Para hacer unas sopas de ajo, y con esto no descubro el mundo, se necesitan cinco ingredientes esenciales: agua hervida, pan, aceite, ajo y sal. Lo demás vendría por añadidura. Los huevos poché o escalfados suelen ser un complemento ideal de las sopas. Y, luego, hay algo muy simple en un plato tan básico, pero que, al mismo tiempo, es fundamental: el pan. La calidad de los productos se nota mucho más en las recetas sencillas que en las complicadas, porque la sencillez es un antídoto contra el camuflaje.

La calidad del producto se nota más en las recetas sencillas

No hay nada que ocultar en unas sopas de ajo y cualquier paladar descubriría enseguida el gato por liebre. El pan debe tener la suficiente antigüedad y también la consistencia para empaparse sin sucumbir a la inundación. Lo contrario serían unas migas hervidas. El ajo, claro, debe ser el mejor. No es problema, en España crece hasta debajo de las piedras. En la citada Provenza, ni que decir tiene, prolifera y es un producto básico de consumo. Y, además, está el aceite de oliva, que, en la cuenca mediterránea, es insustituible como condimento de cualquier preparación. El aceite de oliva, en sus proporciones adecuadas, es el contrapunto del agua hervida en una sopa. Es el ingrediente que hace que el caldo pese lo suficiente.

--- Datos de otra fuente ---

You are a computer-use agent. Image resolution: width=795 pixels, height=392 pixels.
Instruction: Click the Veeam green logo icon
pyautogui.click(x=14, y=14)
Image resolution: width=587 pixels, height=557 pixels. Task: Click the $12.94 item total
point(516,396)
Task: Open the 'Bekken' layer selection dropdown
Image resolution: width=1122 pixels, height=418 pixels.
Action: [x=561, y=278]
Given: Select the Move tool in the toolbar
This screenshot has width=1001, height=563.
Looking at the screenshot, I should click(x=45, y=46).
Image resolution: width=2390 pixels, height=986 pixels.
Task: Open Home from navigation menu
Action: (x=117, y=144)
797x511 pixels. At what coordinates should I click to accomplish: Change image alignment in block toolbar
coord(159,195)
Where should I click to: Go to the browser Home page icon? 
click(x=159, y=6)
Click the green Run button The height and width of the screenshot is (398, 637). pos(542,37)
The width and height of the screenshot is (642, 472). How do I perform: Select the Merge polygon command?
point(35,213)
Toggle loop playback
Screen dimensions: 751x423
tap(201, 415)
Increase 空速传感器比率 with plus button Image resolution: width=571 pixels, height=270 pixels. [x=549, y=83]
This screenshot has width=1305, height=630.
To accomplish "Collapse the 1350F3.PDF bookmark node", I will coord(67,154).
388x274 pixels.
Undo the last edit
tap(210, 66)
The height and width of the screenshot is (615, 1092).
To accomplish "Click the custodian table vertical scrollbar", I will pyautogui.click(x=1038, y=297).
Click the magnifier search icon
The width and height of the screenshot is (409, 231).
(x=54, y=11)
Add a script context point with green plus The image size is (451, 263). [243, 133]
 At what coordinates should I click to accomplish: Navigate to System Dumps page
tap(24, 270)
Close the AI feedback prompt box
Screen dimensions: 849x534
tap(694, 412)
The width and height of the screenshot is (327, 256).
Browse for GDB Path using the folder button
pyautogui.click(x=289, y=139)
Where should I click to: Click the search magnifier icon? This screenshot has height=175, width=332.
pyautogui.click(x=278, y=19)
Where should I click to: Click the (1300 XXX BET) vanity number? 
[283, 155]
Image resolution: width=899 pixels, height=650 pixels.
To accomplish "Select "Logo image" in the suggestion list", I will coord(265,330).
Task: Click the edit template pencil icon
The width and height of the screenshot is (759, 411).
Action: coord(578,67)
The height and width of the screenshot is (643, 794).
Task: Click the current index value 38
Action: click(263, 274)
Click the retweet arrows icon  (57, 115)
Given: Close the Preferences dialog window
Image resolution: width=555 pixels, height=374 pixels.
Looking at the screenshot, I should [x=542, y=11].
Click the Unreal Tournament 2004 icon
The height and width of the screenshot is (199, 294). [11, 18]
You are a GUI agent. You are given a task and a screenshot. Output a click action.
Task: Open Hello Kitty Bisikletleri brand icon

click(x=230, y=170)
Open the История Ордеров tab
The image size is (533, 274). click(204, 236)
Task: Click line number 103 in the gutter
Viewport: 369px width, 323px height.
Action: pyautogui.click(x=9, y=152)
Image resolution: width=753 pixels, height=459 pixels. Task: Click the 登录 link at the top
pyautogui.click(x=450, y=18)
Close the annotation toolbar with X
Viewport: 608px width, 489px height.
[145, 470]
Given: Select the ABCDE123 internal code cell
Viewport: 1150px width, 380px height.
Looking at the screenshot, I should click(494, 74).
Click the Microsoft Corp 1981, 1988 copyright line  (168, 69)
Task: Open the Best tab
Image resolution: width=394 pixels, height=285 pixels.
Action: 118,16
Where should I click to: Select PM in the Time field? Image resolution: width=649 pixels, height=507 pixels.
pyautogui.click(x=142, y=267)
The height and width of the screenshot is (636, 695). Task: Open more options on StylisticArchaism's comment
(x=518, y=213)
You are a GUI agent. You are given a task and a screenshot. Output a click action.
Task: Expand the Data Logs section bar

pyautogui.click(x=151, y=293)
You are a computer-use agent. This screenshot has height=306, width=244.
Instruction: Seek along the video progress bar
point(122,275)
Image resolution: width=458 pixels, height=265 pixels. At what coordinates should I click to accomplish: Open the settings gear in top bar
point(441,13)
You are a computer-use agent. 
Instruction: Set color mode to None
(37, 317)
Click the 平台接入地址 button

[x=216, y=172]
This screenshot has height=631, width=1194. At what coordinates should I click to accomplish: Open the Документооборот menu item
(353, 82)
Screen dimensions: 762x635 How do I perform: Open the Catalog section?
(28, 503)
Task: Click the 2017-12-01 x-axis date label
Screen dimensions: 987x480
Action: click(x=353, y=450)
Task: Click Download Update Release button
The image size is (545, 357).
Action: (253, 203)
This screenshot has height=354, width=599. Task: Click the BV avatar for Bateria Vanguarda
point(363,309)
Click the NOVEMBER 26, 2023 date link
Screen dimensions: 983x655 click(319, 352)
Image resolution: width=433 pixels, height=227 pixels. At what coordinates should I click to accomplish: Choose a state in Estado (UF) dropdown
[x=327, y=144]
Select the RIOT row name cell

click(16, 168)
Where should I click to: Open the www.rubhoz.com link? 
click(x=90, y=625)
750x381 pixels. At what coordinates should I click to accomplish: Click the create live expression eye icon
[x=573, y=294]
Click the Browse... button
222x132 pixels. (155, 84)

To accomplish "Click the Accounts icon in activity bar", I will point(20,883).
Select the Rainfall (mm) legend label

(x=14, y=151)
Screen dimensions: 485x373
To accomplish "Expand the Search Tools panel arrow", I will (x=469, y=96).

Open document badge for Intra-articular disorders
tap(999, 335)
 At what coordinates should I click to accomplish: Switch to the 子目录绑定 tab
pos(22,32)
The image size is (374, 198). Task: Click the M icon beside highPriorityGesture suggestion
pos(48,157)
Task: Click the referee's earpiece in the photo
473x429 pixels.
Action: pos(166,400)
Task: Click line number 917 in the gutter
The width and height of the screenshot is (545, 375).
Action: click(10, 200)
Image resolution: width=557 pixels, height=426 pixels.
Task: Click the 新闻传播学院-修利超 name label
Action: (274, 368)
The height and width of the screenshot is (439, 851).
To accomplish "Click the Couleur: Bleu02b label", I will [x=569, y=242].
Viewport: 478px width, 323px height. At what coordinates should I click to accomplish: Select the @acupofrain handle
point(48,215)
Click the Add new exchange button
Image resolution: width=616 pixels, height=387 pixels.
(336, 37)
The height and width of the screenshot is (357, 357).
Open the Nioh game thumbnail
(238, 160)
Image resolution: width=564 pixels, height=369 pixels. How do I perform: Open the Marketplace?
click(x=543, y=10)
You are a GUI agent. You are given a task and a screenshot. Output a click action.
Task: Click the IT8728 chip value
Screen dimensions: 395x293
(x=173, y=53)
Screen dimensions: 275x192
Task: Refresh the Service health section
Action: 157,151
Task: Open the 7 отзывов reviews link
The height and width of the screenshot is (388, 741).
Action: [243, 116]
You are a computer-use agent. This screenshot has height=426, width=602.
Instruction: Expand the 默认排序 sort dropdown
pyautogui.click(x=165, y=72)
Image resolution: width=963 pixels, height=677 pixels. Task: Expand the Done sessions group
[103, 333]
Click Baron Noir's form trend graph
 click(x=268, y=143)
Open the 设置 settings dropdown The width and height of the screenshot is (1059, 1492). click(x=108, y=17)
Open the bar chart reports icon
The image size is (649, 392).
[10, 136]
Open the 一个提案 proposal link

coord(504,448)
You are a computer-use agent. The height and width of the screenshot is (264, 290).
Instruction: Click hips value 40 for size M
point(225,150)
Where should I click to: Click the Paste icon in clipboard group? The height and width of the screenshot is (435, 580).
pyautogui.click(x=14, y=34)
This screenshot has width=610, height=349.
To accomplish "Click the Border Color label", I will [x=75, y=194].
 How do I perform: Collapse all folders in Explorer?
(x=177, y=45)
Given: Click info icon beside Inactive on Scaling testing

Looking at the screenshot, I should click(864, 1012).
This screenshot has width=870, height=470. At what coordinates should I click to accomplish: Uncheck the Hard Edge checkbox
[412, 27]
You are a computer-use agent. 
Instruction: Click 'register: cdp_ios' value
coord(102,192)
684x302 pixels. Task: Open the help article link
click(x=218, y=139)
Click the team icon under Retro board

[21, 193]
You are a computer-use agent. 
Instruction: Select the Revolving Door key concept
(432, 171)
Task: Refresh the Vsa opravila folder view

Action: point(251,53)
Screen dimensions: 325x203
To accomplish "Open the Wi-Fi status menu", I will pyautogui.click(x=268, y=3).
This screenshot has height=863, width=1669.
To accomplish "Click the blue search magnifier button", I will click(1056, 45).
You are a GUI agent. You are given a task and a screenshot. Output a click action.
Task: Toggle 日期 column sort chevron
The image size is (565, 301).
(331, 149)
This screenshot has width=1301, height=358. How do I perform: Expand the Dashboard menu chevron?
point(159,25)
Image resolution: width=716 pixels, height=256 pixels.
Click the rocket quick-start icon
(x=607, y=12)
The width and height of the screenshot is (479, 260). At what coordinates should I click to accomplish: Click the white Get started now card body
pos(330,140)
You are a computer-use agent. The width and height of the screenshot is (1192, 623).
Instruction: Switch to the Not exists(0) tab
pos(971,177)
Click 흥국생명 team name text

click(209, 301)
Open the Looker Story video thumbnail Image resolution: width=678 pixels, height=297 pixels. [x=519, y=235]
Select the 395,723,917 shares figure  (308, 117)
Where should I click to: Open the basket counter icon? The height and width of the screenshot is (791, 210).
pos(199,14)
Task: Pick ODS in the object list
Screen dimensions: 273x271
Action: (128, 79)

He dejado para el final la madre del cordero que son las sopas en el Este de Europa, donde tradicionalmente había lugares en lo que apenas se comía otra cosa. Recuerdo con agrado la bramboračka checa, hecha con patatas, nabos, puerros, col, cebolla, zanahorias y setas, que ocasionalmente se sirve en una dura hogaza de pan hueca, tras haber sido desmigada; la bramboračka resulta igual de espesa que el humor de los taxistas de la propia Praga cuando le aplican la tarifa al forastero. La que comí en el histórico Café Slavia rebosaba de repollo y tenía la temperatura del averno. Era octubre y fuera hacía un frío paralizante, de manera que uno compensaba lo otro mientras intentaba penetrar a través de los cristales en la oscuridad del Moldava. Por sus orillas, y con la luz mortecina de las farolas, apenas se veía deambular a gente y los que lo hacían era como si los persiguiese el mismísimo diablo.

En Chequia, al igual que en Polonia y otros países de Europa central, la sopa está tan condimentada que resulta por sí sola plato único. Las recetas no tienen nada que ver con nuestros potajes, ligeros y asociados al recuerdo de la ternura materna. En España, Italia o Francia, se sorbe el caldo de la cuchara y el efecto puede ser el de la magdalena de Proust. Una vez testado el perfume del recuerdo, se pasa al segundo plato. La memoria involuntaria ya está servida.